─── Datos del ejercicio

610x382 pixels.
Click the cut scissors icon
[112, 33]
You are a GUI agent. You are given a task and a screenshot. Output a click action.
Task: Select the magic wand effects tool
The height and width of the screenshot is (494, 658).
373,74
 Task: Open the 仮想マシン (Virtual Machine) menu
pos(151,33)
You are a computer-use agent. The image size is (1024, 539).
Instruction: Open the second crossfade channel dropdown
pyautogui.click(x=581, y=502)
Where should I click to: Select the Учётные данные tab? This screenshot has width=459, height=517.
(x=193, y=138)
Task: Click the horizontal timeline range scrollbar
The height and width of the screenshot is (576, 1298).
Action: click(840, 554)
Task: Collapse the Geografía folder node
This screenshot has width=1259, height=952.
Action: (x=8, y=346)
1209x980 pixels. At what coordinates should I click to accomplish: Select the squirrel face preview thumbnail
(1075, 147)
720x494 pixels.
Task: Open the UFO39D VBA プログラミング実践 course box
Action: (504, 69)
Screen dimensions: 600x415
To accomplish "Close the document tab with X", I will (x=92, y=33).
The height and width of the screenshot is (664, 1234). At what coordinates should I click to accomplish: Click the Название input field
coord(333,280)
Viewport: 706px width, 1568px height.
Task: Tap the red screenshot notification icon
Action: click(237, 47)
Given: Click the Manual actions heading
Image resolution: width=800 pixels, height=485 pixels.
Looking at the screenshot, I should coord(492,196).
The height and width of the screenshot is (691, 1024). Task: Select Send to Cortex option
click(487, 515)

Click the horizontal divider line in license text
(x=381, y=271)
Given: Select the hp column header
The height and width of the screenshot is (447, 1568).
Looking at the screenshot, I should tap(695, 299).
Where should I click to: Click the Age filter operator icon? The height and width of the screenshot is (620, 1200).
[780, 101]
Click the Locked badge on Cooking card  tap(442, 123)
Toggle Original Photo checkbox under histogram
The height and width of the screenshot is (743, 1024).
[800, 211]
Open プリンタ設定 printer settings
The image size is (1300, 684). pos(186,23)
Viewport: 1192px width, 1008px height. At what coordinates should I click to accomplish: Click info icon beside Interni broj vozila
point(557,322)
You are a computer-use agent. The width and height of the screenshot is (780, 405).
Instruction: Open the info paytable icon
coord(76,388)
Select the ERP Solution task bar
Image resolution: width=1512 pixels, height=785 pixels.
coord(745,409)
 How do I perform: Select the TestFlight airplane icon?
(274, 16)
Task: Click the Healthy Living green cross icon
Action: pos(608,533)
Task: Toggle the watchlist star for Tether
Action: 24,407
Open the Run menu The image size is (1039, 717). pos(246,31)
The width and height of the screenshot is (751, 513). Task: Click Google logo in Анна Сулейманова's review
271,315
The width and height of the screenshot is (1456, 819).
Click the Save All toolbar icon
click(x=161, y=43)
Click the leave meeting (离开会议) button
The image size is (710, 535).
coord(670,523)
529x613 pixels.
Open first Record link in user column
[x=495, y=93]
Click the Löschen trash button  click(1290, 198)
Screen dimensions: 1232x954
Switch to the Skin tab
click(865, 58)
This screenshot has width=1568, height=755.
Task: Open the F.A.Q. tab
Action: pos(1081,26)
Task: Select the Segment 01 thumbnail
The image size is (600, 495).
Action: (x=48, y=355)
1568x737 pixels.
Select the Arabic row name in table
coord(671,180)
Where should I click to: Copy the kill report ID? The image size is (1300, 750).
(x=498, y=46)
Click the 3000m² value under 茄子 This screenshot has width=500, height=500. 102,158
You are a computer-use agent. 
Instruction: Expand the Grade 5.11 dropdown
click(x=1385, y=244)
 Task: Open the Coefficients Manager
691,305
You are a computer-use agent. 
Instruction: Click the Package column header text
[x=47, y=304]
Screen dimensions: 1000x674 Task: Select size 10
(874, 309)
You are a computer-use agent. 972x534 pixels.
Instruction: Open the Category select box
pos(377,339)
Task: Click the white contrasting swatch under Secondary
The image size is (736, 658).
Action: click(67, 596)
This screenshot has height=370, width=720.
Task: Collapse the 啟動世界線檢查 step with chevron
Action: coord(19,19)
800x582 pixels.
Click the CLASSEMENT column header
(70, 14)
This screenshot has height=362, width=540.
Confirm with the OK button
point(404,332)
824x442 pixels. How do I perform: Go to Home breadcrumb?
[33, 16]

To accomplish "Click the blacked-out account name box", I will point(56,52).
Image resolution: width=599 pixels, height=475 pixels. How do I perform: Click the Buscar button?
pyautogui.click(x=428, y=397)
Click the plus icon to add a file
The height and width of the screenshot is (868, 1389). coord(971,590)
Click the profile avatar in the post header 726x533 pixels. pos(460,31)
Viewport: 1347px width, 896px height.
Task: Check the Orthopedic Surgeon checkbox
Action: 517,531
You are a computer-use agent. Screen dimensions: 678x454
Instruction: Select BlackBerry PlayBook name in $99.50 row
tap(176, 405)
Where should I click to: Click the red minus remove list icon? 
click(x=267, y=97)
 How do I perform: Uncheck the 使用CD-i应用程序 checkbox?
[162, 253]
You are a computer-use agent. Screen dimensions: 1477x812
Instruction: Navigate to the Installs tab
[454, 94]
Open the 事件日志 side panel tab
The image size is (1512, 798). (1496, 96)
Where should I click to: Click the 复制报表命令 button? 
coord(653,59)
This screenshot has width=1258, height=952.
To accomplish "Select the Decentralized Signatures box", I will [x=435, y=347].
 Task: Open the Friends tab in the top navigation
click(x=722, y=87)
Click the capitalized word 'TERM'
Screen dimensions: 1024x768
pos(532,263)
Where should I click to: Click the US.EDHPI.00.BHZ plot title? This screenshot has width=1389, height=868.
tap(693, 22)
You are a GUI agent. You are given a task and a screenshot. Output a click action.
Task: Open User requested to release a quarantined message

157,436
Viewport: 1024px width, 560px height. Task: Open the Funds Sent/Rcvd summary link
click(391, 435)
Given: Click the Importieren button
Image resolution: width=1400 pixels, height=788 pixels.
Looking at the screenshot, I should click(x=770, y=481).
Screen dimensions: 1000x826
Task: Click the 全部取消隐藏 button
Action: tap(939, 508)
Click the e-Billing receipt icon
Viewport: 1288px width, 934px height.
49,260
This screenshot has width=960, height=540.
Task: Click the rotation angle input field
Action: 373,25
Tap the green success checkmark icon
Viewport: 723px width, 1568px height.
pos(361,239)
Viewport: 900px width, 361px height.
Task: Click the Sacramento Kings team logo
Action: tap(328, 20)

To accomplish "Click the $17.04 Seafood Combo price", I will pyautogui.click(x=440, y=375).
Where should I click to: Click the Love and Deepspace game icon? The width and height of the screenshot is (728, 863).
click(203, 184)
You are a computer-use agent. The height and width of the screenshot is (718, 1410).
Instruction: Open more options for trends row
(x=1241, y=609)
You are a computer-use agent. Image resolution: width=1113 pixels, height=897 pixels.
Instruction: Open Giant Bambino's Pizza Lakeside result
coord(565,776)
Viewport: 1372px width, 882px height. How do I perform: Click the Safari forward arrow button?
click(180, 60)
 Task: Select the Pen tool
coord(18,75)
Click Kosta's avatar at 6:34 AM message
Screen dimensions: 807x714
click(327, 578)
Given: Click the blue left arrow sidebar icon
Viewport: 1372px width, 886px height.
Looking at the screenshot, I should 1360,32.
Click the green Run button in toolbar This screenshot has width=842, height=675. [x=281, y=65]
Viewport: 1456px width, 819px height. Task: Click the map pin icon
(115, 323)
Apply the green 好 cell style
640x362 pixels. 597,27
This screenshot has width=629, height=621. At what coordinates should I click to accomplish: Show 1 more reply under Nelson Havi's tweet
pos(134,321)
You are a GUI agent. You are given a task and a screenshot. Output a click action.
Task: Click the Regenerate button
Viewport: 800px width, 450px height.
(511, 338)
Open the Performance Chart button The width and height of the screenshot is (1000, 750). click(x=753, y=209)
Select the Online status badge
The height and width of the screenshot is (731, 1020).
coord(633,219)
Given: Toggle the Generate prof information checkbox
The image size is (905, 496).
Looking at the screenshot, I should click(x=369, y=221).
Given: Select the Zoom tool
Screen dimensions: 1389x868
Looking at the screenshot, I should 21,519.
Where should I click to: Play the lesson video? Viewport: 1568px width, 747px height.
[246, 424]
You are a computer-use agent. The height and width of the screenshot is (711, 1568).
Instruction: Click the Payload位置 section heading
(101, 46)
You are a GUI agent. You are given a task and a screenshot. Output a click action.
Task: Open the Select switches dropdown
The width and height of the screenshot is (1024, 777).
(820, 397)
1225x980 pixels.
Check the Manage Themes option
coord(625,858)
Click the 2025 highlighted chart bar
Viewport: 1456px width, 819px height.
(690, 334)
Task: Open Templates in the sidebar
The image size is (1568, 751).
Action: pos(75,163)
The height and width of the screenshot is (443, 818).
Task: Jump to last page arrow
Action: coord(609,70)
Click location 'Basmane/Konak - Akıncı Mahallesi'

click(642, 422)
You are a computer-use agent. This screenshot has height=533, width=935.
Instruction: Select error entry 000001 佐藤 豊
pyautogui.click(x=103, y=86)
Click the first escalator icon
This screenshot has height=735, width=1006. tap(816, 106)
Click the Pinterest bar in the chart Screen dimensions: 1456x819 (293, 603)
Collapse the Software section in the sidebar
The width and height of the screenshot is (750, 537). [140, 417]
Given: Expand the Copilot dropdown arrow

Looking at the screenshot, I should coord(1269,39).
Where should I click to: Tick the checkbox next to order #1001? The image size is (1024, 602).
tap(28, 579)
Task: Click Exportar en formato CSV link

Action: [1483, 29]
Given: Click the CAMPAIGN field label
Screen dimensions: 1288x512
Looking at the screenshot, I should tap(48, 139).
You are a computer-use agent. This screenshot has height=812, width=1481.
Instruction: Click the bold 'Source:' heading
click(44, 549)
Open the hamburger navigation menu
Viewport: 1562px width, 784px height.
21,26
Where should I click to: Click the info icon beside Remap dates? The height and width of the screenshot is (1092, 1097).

──────

■ Lo que se pide
Reproduce al pie de la letra el material desde su primera línea hasta la línea que contiene "Action: (504, 69)", ambas incluidas, por favor.

■ Respuesta a la tarea
610x382 pixels.
Click the cut scissors icon
[112, 33]
You are a GUI agent. You are given a task and a screenshot. Output a click action.
Task: Select the magic wand effects tool
The height and width of the screenshot is (494, 658).
373,74
 Task: Open the 仮想マシン (Virtual Machine) menu
pos(151,33)
You are a computer-use agent. The image size is (1024, 539).
Instruction: Open the second crossfade channel dropdown
pyautogui.click(x=581, y=502)
Where should I click to: Select the Учётные данные tab? This screenshot has width=459, height=517.
(x=193, y=138)
Task: Click the horizontal timeline range scrollbar
The height and width of the screenshot is (576, 1298).
Action: click(840, 554)
Task: Collapse the Geografía folder node
This screenshot has width=1259, height=952.
Action: (x=8, y=346)
1209x980 pixels. At what coordinates should I click to accomplish: Select the squirrel face preview thumbnail
(1075, 147)
720x494 pixels.
Task: Open the UFO39D VBA プログラミング実践 course box
Action: (504, 69)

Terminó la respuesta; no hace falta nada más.